Reputation: 441
There is a class Class
containing an initial empty list list
and a method to add an element to the list. Each time an element was added to the list the whole instance should be saved to disk. So in most cases the already saved data only needs to be extended by the data of the last added element.
Is there an efficient way to achive such a behavior? Deleting the saved data and writing it to disk again seems not to be very efficient. I'm looking for a kind of "update already saved data" like i.e. Git does when doing a commit.
At the moment I save the data using pickle. I prefer to save the whole Class
-instance to not loose the class reference.
from pathlib import Path
class Class():
def __init__(self) -> None:
self.list: list[object] = []
def add_element(self, obj: object, path: Path) -> None:
self.list.append(obj)
# now update already saved data in directory given by `path`
Upvotes: 0
Views: 26
Reputation: 360
You could try a linked list for this task.
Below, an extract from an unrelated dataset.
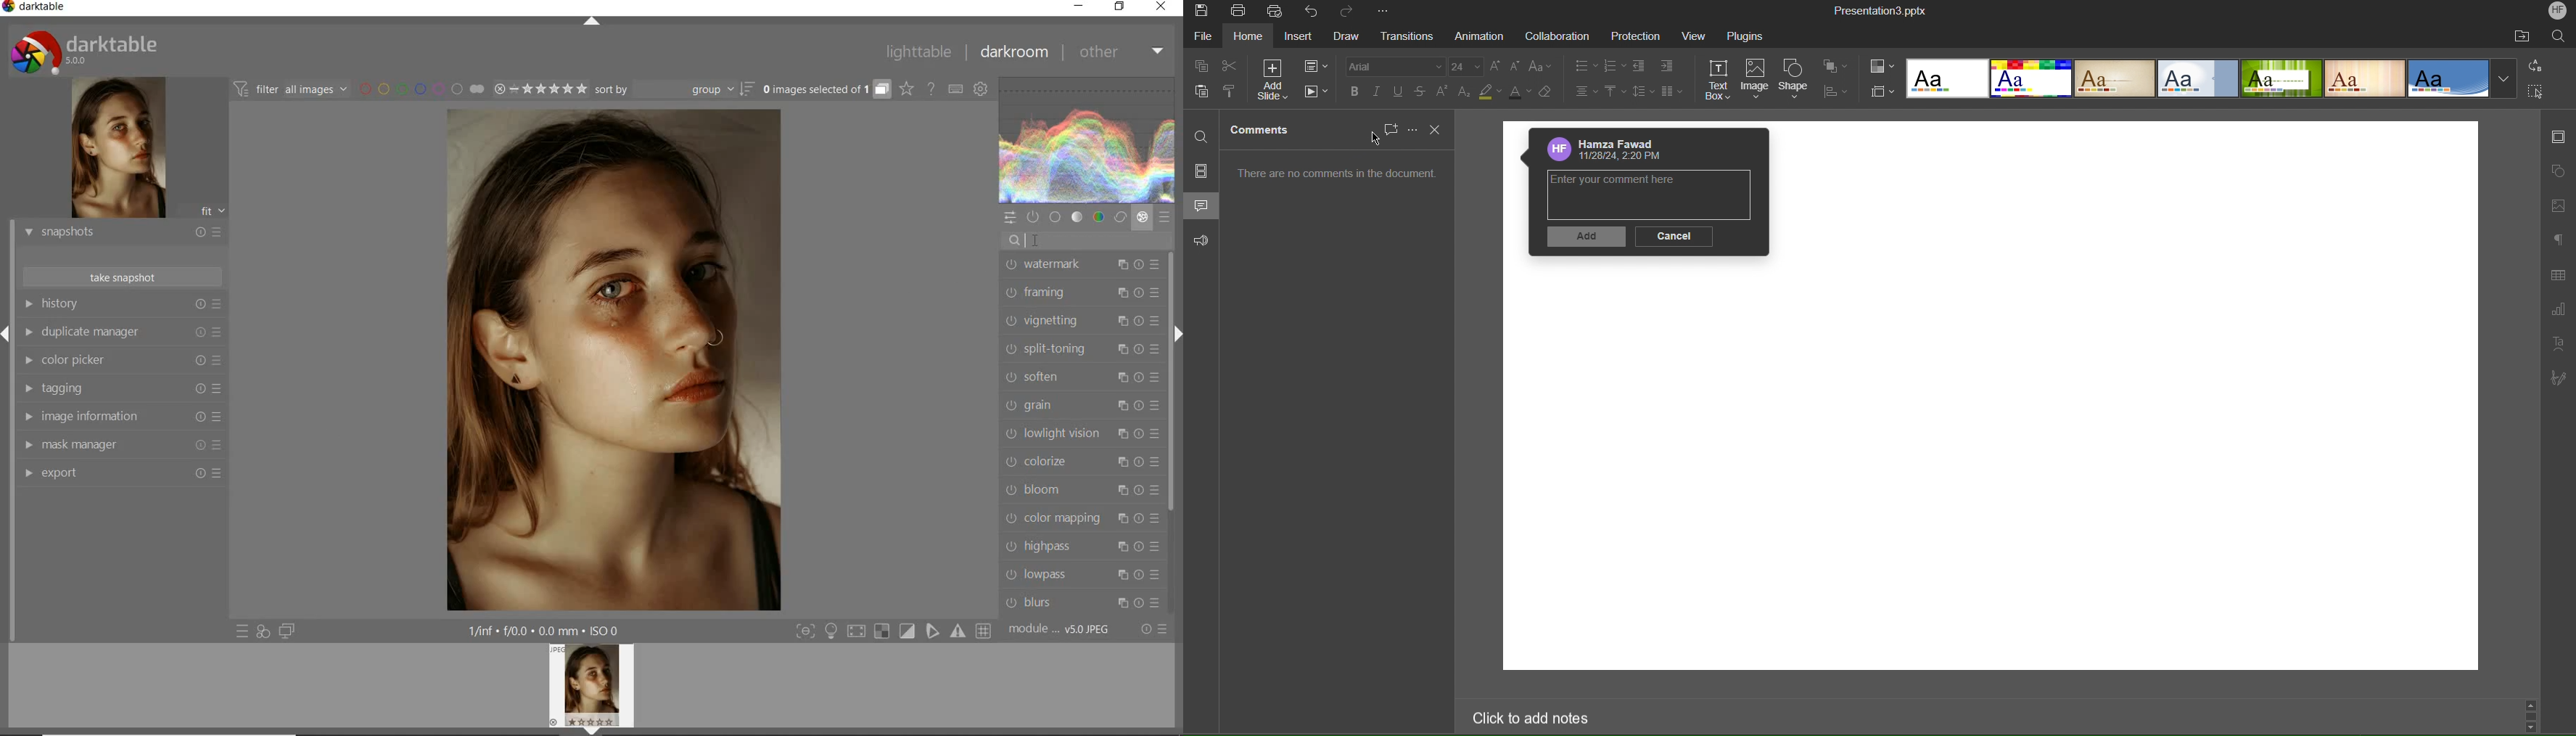 The height and width of the screenshot is (756, 2576). Describe the element at coordinates (1673, 93) in the screenshot. I see `Columns` at that location.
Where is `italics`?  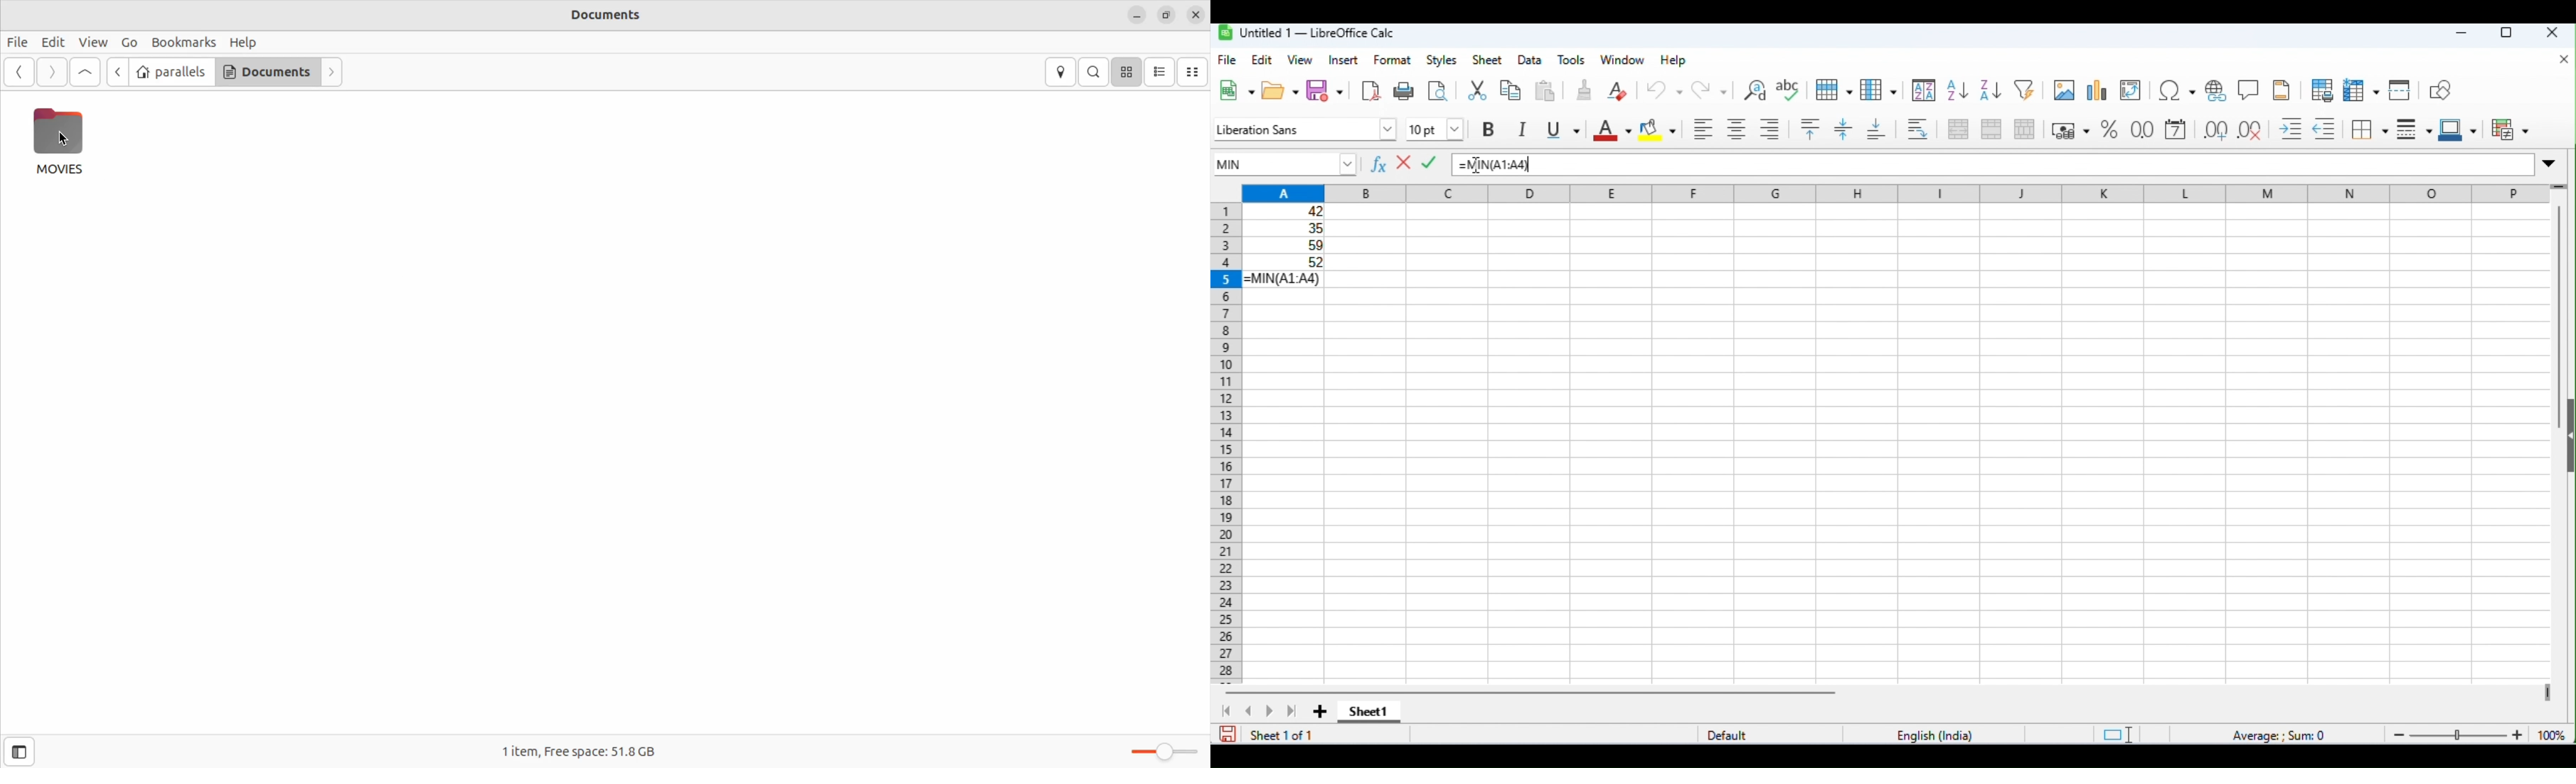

Lets say you have elements A B C F G to be added your class. Your clas should remember first and most recent element. You can add A in a format it pounts to a and next element. Lets call it node
When you add B you update A node and your main object. Then when you add C you only update B node and main object. Then when you add D you only update C node and main object.
So each time you only update last Last node and your object to remember your last node.
Although it still updates your object your object consists of data for only name of 2 objects and you only update the last node so big amonut of data that is stored inside all of your other nodes (other then first and last) are not even reached in this process let alone being deleted and re-writed. So if you have 1 million elements iside your list you only update node for last element to point your freshly added element.
Then you can pickle all the nodes between keeping them same structure.